Family Strategies, LLC.
Floyd Godfrey, LPC
Gilbert, AZ 85297

Phone: (480) 668-8301
Fax: (480) 558-3020




"At about age 13 I realized that I had some feelings I was very uneasy about, and didn't know how to deal with them. For the next 38 years, I visited with countless individuals to help my healing. I knew it was possible because of a few isolated times of mental and physical freedom, however short they lasted. After every fling with counseling session bouts, I would give up once more, resolving to deal with it my own way. That was just to endure. All the while I was engaged in a heterosexual relationship. After finding the SSA world of healing, I decided to give it a whorl. I worked HARD. I visited with Floyd Godfrey for some time, and he clearly understood the root causes. I also signed up for a series of telephone groups with Richard Cohen. I was excited to find the attractions were diminishing!
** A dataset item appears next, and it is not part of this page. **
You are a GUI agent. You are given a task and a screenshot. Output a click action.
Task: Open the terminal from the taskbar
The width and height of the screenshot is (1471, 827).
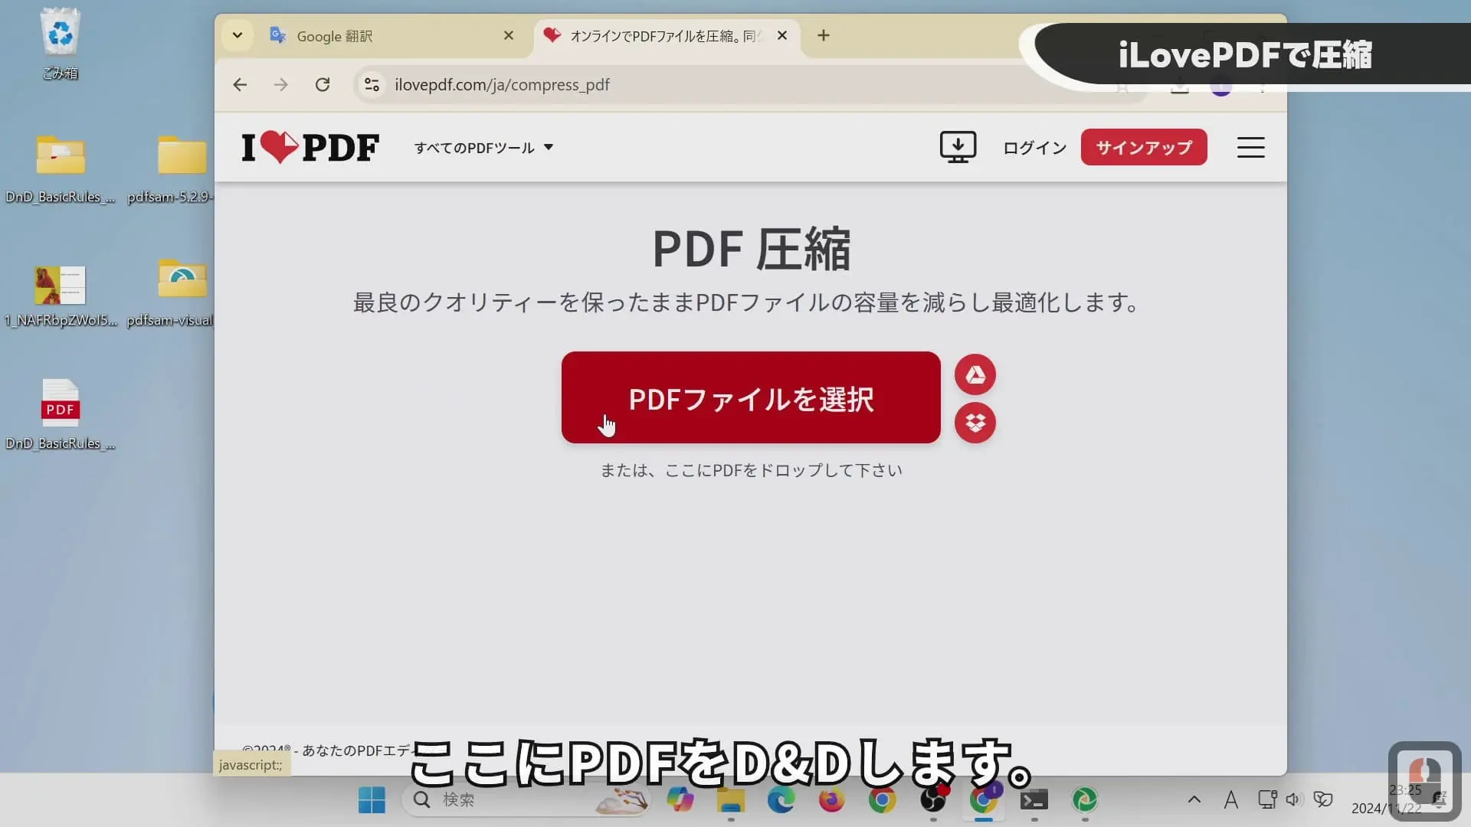(1035, 801)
Why didn't my other counselors have this information?! I am a much happier person and grateful to understand myself better."
— M, Arizona


"I struggled with homosexuality since I can remember. I lived a miserable life from puberty till adulthood; trying to find answers, solutions, or even a cure. When things didn't work out, I thought of committing suicide at age 16 hoping it would be the end of my horrific life. I moved to the USA at age 24 to find help; at that time I was exclusively attracted to men; acting out sexually compulsively and addictively. I was never happy with that life, I needed healing. I started reparative therapy for male homosexuality at age 27. I looked into my relationship with my father, peer rejection, detachment from my overpowering mother, improving my self image, developing healthy male interaction, involving in masculine activities, and healing sexual abuse traumas. A few months later my sexual desires for men started to diminish. I became uninterested in sex with men. I wanted to be with them in a healthy way. I found myself desiring deeper friendship. Six months later, I started noticing that my sexual orientation was shifting from homosexual to heterosexual. Those heterosexual feelings started to increase while homosexual feelings diminished. Now, at age 29, I am no longer attracted to men sexually at all. In fact, I am in the process of dating a wonderful and spiritual woman, despite the fact that I was never attracted to women two years ago."
— JD, Arizona


"At 14 years old I went and told my church leader I was gay. He didn't know what to say, but thought my feelings were just confused. By age 18 I knew I was gay without a date. I was exclusively attracted only to other men. Furthermore, I realized I had always felt different. I went to 3 different counselors who were not helpful. I was unhappy and wanted to have a family. The sexual feelings were strong and sometimes compulsive. I finally found a fourth counselor who knew about the root causes of same-gender attraction. It suddenly all made sense. I began to realize that the homosexual feelings were only SYMPTOMS of underlying emotional needs and issues. I was discouraged that I had wasted so much time with counselors who didn't understand nor believe that change was possible. It took me a couple years, but slowly experienced a shift in my orientation from exclusively homosexual to heterosexual. I have now been married for 11 years, and have 3 beautiful children. Change is possible! What a shame that society continues to tell people they are 'born that way.'"
— Scott, Arizona


"I lived in Chicago for a year to completely embrace the homosexual lifestyle. I walked in the gay parades, lived with a partner, and tried to make the culture my own. However, I soon realized that it was neither satisfying nor fulfilling. I was unhappy and depressed. I started looking for counseling and found a reparative therapist who claimed he could help me. The feelings didn't change right away. I also found it difficult to leave the lifestyle. It was hard to leave my friends, the bar scene, etc. However, I was determined to make a change. After about a year of therapy, the feelings started to diminish. I had to work on issues that went way back into my childhood. Now I'm dating girls! I never thought I'd be here. I'm very happy."
— Jason, New York


"The road towards healing from homosexual tendancies has been long and difficult. I am grateful, however, for a loving and merciful God who loves me and has a plan for me. The shift did occur as I followed the correct steps toward becoming whole. God and loving people along the way have helped open my eyes and have shown me how change is possible. I have seen one miracle after another as I have strived to overcome these difficulties. I know change is not only possible, but it is the only way toward true happiness in this life. My Father in Heaven has been with me and has continually strengthened me during this process. I am happier than I ever thought possible, and I owe so much to those who have helped me along the way."